Принято за правило наше русское общество называть молодым. Коли хотите, оно и молодо и старо в одно и то же время; молодо в том отношении, что не успело или не умело выработать из себя ничего самобытного, то есть никаких своих собственных призраков; старо — в том отношении, что существует в силу установившихся и как будто окрепших форм жизни… в силу окрепших призраков, хотел я сказать, но кстати вспомнил, что обещался говорить обиняками. Мы до сих пор жили чужою жизнью — вот уж один достаточно обширный призрак, перед которым должны побледнеть все второстепенные. От этого выходит, что мы, так сказать, пошли в семена прежде, нежели созрели: собачка маленькая, а уж вся словно параличом разбитая, огурчик маленький, а уж весь сморщился. Это бывает иногда со школьниками, которые с десятилетнего возраста начинают курить трубку и тянуть ром. К двадцати пяти годам из такого мальчугана обыкновенно образуется молодец-мужчина: и лысинка на голове появится, и щечки одрябнут, и глазки затекут… С наружной стороны — чистейший продукт английской болезни, усовершенствованной достаточными приемами сулемы, с внутренней — все помыслы, вся складка, вся, так сказать, непромокаемость государственного человека! Ему бы еще поидеальничать, ему бы за девушками побегать, а он мечтает о месте начальника отделения, он весь проникнут томными помыслами о том, как хорошо бы дорваться до места начальника акцизных сборов! Жизнь опрокинута вверх дном, подсечена в самом основании; клавиша, которая для извлечения полного звука должна бы ударяться об три струны, с самого начала ударяет об одну — что́ за звук, что́ за звук должен вылетать из этого разбитого, расхлябавшегося инструмента!

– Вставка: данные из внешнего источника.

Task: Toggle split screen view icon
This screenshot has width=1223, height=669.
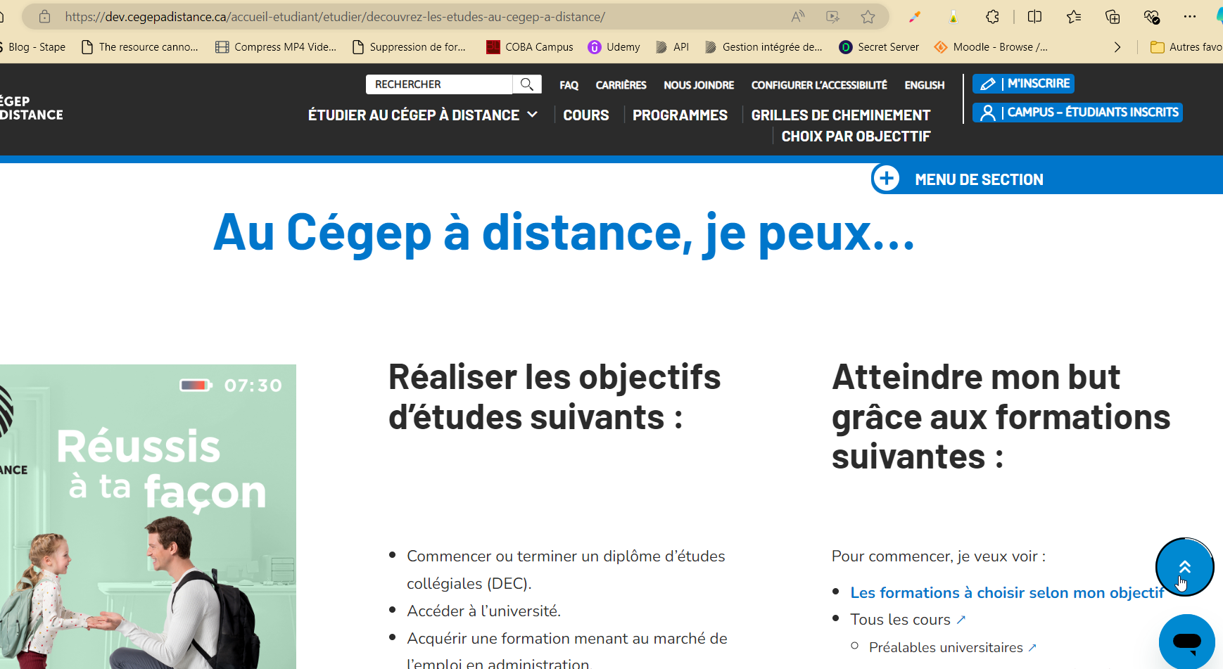Action: (x=1034, y=17)
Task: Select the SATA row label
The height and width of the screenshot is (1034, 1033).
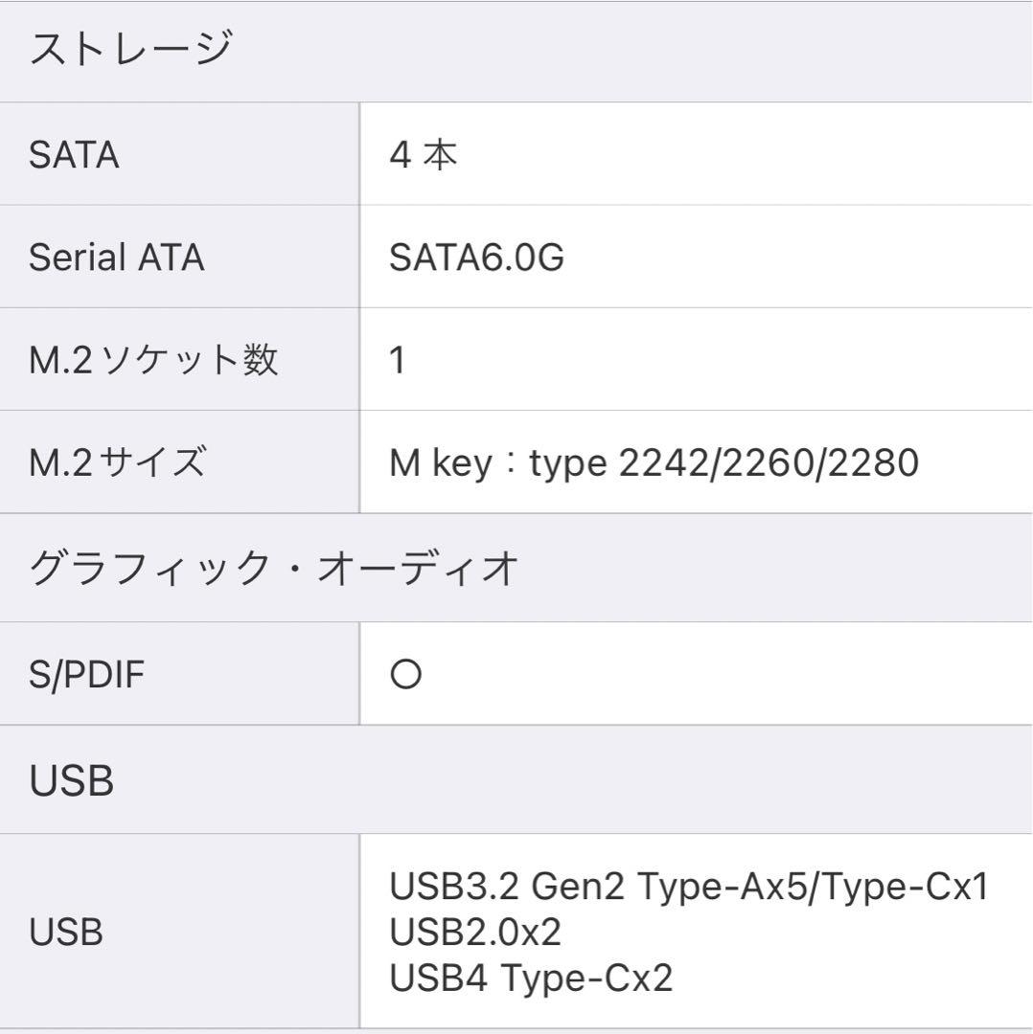Action: tap(74, 155)
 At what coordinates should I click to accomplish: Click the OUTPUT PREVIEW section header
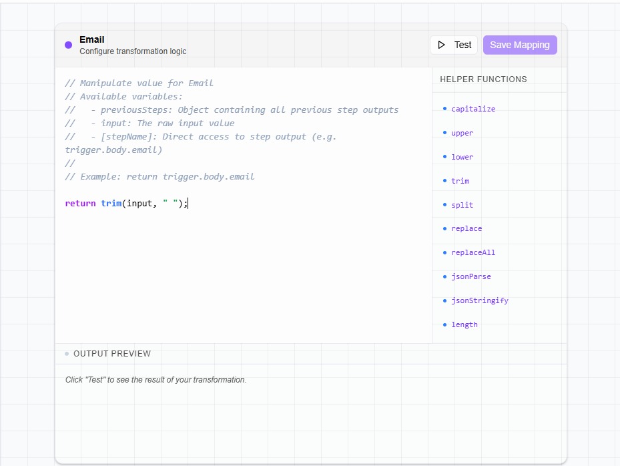pyautogui.click(x=111, y=353)
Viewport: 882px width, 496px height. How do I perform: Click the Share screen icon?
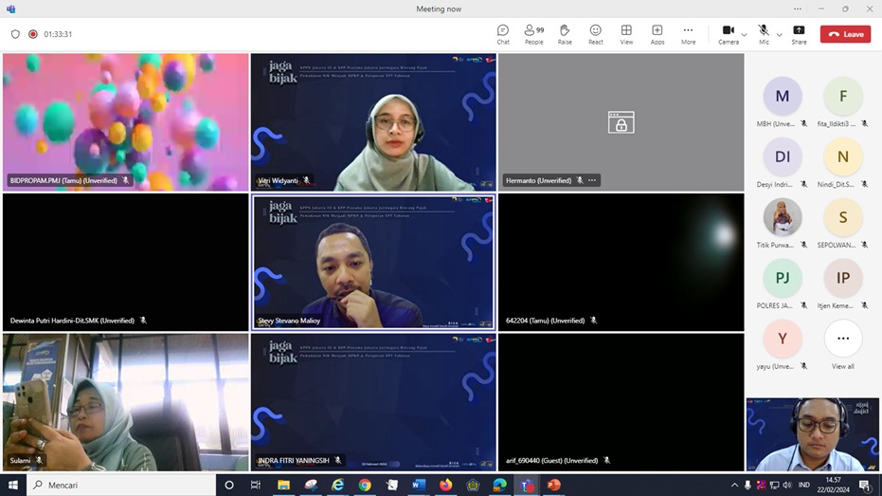tap(799, 34)
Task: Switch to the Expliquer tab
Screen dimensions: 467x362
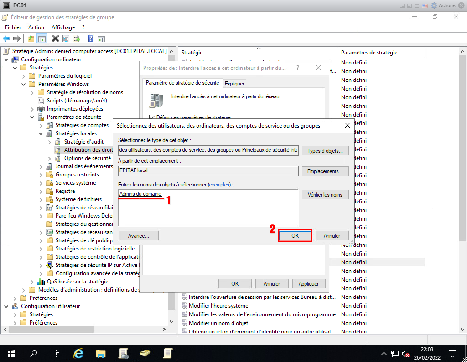Action: coord(234,83)
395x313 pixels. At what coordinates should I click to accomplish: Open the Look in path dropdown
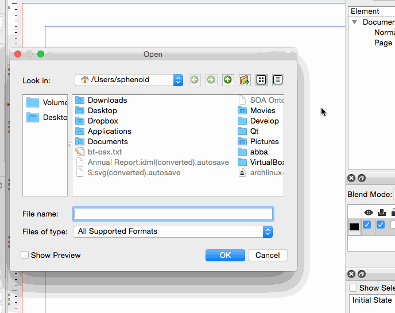(x=178, y=80)
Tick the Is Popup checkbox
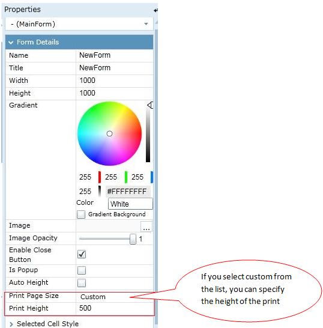The image size is (323, 328). [x=82, y=270]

Впрочем, я должен раз навсегда оговориться, что, употребляя слово «общество», я разумею только так называемые верхушки его. Что делается внизу, какие призраки царствуют там, да и царствуют ли еще там какие-нибудь призраки, — я не знаю, да и вряд ли кому-нибудь это известно. Быть может, там даже вовсе нет призраков — это было бы недурно, если б можно было удостоверить, что самое отсутствие призраков не составляет также своего рода огромного призрака, который со временем разрастется в мириады маленьких. Во всяком случае, предупреждаю, что я намерен говорить о бельэтаже, а не о подвалах.